Structure and existence are key, and, above all, integrity and commitment. Looking at my life, and just now looking at J's, I see that those are the fundamental factors. Structure - although we do not observe a regular 9 to 5 schedule - provides the requisite discipline to getting things done, in a manner that doesn't leave us exhausted or worn out but instead inspired and ready to take on the next new thing. Existence - his notebook, my planner - puts things down in reality and allows us to honor promises we've made for work, family, relationship, well-being. July 2 to July 29 on my calendar, for instance, are dates I've inked down for my first real vacation in nine months, and everyone and everything is structured around those dates. Integrity - is basically honoring our word. We do what we say, when we said we'd do it, or otherwise make new promises and fulfill on them. That has been instrumental to my life, and his life, working. We wouldn't have all the great new opportunities coming our way if we treated our word as trash. And, finally, commitment: what is it that we are truly intent upon accomplishing? When we come across distractions or roadblocks or detours on the paths we're running on, what gets us off our butts and back on the trail? Commitment is what it is, and that's something both of us have had breakthroughs in fairly recently - is what you're seeking after worth the "pains" of the pursuit?

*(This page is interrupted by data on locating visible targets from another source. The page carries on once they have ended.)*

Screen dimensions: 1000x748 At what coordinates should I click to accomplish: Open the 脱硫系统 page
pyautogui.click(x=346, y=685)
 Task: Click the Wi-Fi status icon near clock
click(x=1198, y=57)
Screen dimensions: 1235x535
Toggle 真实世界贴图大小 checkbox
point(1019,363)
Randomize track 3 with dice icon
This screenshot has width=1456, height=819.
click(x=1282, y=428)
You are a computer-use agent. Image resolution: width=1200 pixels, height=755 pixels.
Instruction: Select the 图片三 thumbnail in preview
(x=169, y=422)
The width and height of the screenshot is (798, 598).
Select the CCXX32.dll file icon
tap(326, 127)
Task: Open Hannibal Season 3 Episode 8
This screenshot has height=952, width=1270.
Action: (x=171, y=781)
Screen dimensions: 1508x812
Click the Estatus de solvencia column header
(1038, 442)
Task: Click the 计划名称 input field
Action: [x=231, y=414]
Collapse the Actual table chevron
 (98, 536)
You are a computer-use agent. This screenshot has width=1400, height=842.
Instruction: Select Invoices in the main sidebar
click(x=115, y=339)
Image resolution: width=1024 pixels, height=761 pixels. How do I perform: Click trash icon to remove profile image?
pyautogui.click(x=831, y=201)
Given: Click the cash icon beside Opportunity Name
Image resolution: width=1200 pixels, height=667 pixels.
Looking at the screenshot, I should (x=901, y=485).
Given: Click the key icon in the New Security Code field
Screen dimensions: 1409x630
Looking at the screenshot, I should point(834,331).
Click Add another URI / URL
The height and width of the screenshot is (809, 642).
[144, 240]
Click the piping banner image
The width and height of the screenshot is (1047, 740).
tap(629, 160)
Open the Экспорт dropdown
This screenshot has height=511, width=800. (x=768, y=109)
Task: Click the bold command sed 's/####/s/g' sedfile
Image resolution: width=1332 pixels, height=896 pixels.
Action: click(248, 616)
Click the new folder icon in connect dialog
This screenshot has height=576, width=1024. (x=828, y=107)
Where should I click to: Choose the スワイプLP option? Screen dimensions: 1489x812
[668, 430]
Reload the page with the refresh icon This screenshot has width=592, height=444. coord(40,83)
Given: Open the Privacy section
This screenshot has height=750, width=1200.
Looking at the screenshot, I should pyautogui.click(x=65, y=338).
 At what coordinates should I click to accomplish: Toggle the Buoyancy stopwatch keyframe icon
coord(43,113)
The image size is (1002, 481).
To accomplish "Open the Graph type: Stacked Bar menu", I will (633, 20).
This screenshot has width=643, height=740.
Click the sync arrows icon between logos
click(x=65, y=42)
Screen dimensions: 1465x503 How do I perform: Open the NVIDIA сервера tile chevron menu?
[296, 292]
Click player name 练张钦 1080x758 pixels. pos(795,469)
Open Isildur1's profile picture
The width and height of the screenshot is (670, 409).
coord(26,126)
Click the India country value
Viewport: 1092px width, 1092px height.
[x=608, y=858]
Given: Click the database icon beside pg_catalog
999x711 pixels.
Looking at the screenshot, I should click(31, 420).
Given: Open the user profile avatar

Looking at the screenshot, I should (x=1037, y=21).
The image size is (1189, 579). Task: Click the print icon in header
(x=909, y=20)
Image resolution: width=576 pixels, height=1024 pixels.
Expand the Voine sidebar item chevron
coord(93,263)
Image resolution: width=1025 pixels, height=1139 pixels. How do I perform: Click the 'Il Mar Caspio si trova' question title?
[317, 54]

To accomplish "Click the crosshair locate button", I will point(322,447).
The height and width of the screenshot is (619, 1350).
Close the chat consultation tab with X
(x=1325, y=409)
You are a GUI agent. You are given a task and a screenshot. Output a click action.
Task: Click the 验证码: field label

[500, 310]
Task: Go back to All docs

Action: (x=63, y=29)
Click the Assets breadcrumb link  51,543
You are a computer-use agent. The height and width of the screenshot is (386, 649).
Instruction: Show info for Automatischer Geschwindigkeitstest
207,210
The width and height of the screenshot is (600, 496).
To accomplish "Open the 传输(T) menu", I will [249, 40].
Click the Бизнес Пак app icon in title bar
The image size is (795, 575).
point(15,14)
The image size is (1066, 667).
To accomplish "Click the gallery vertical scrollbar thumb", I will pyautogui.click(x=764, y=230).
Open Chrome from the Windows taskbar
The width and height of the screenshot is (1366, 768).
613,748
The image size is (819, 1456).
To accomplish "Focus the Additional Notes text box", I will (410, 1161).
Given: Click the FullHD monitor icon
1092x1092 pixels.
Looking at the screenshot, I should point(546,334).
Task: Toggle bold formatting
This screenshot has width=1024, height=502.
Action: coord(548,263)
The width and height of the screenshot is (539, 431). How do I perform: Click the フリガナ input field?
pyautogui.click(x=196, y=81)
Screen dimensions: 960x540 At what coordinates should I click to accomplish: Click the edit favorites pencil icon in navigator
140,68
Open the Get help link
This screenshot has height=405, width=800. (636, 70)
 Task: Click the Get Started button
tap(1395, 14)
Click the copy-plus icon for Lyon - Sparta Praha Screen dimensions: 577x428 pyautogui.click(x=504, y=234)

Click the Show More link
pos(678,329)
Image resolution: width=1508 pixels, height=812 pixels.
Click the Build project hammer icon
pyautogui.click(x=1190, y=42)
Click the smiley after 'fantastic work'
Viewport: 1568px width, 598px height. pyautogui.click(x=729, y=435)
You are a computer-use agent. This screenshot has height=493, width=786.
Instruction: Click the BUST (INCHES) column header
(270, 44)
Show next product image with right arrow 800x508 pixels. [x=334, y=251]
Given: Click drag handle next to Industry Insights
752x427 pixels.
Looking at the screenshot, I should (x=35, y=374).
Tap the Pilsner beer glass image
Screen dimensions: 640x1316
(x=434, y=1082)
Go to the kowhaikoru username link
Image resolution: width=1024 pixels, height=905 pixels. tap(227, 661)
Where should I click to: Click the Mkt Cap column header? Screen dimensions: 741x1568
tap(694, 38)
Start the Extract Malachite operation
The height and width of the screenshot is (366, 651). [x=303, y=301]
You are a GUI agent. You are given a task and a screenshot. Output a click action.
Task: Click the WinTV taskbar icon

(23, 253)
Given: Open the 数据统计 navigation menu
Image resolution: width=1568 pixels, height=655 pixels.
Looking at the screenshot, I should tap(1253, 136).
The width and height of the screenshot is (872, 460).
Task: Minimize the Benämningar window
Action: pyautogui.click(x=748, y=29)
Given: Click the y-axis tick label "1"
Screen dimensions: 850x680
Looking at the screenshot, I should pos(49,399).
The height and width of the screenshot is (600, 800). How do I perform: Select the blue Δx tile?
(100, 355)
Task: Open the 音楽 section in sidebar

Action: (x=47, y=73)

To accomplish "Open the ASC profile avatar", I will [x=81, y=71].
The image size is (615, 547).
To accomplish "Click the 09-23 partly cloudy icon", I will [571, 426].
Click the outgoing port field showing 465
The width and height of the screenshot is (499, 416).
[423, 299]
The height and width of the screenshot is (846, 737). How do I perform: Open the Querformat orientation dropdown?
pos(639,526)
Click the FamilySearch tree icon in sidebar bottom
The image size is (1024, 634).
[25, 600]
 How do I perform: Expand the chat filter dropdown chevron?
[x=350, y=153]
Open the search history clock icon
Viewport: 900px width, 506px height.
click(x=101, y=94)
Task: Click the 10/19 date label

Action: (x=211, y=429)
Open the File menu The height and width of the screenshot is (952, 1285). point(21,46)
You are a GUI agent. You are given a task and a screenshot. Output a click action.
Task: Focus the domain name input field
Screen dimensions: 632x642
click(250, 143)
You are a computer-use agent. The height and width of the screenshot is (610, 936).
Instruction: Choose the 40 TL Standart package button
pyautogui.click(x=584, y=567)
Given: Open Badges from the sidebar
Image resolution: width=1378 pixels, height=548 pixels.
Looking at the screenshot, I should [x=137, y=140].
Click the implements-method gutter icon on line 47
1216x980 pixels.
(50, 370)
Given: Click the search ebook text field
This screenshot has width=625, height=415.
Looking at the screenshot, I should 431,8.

Happily, so far the answer both of us have had is YES.

So those are my thoughts tonight. I have the pleasant luxury of some time to myself to write them out, after a productive day that came after a very eventful evening (conversation, cards, and a canine-related emergency room crisis) that had me out until 5:00 a.m. and still got me to my meeting at the other end of Metro Manila by noon. Thank God for the gift of time - it isn't something anyone wants to waste.